David dives headfirst onto the small bed. He grabs the
pillow and hugs it tightly. A single tear runs down
his cheek.
DISSOLVE TO:
OMIT 43
OMIT 49
OMIT 50
OMIT SOA
EXT. HOTEL - MORNING ASL
David and Steve walk out of the hotel onto the sunny
street. David looks tired.
STEVE

It's not that big a city, David.

I'll bet there's an arcade at

every corner.
The boys look up the block then turn and look down
the other way.

STEVE
Let's try the next street.
cur To:

OMIT 51
OMIT AS2

into this properly formatted screenplay:

David dives headfirst onto the small bed. He grabs the pillow and hugs it tightly. A single tear runs down his cheek.

DISSOLVE TO:

EXT. HOTEL - MORNING

David and Steve walk out of the hotel onto the sunny street. David looks tired.

STEVE
It's not that big a city, David. I bet there's an arcade at every corner.

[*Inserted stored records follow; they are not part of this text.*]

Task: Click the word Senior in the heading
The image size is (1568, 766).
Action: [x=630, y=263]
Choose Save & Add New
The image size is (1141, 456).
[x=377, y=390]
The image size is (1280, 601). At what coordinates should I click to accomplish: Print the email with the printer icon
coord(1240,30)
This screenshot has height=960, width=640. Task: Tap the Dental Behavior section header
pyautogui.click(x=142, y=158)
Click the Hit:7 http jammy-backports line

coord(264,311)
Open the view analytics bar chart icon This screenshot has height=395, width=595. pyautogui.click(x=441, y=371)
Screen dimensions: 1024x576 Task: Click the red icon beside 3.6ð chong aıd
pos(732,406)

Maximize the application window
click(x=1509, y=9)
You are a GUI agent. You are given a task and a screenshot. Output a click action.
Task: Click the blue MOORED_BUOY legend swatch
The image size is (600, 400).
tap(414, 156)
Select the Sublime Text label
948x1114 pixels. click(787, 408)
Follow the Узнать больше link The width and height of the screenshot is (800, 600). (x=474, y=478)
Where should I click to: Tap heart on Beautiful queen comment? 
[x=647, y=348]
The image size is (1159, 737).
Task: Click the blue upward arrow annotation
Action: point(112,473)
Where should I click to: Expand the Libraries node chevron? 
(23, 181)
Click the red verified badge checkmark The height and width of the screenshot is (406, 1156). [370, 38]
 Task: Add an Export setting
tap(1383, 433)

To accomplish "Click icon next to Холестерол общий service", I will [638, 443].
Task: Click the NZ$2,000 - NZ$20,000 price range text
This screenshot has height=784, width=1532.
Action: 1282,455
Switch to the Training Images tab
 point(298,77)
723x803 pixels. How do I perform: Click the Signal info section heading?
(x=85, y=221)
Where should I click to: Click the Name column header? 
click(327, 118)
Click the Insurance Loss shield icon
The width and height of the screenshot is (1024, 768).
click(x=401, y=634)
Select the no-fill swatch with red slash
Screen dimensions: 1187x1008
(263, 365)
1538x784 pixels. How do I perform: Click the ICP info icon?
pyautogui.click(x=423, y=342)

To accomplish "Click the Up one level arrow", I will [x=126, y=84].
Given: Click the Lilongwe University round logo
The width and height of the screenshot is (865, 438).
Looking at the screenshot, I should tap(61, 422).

The boys look up the block then turn and look down the other way.

STEVE
Let's try the next street.

CUT TO:

The textaur pipeline was originally created to reformat messy text into proper (fountain) screenplay format but the same process (with a much simpler linting prompt) works for general text. Textaur also lets you use your own linting prompt if you have some special use case.

Installation

pip install textaur 

OpenAI API Key

textaur requires an OpenAI API key to use the LLM to lint text. (Text extraction will work without it.) Set the key in your environment:

OPENAI_API_KEY="very secret key"

Optional Dependencies

If you want to use optical character recognition to extract text from pdfs, textaur requires binaries for tesseract and poppler to be installed on your system. These binaries are not included in textaur itself and you'll need to install them separately:

# macOS
brew install tesseract poppler

# Ubuntu/Debian
sudo apt install tesseract-ocr poppler-utils

# Windows
lol

OCR is noticeably slower than direct text extraction, but is usually necessary if you're starting with a scanned file. If you don't know whether you need to use OCR you can always try to extract the text without linting it using the --no-lint flag and then review that output manually to see if it's any good.

Usage

To extract and lint general text from a pdf or text file:

textaur ./path/to/my.pdf

This will extract the text and save it to ./path/to/my_extracted_text.txt and lint the text and save it to ./path/to/my_linted_text.txt. The extracted text will only be saved as a separate file if the input file is a pdf, not if it's plain text.

If it's a screenplay and you want to use OCR:

textaur ./path/to/my_scanned_screenplay.pdf --mode screenplay --ocr

Options

  • -m, --mode <text|t|screenplay|sp>: Type of input text (generic or screenplay). Generic by default/if omitted.
  • -o, --output <file>: Save linted output to this file instead of default
  • --extracted-text <file>: Save extracted unlinted text to this file instead of default
  • --ocr: Use optical character recognition to extract text if it's a PDF (false by default; textaur will try to simply pull out the text if the input is a PDF)
  • --no-lint: Extract and save text only, without AI linting
  • --prompt <file>: File to use as custom AI linting prompt

Additional Notes

  • Input files must exist and be readable.
  • Output and extracted text files will be created in the same directory as the input unless specified.

TODO

  • Support more LLMs
  • More prompts for other kinds of text input/formatting
  • Set of evals for existing and new prompts
  • Config to set:
    • Default mode (text, screenplay, other text types)
    • Preferred LLM once supported
    • LLM API key

Project details


Download files

Download the file for your platform. If you're not sure which to choose, learn more about installing packages.

Source Distribution

textaur-0.1.0.tar.gz (25.8 kB view details)

Uploaded Source

Built Distribution

If you're not sure about the file name format, learn more about wheel file names.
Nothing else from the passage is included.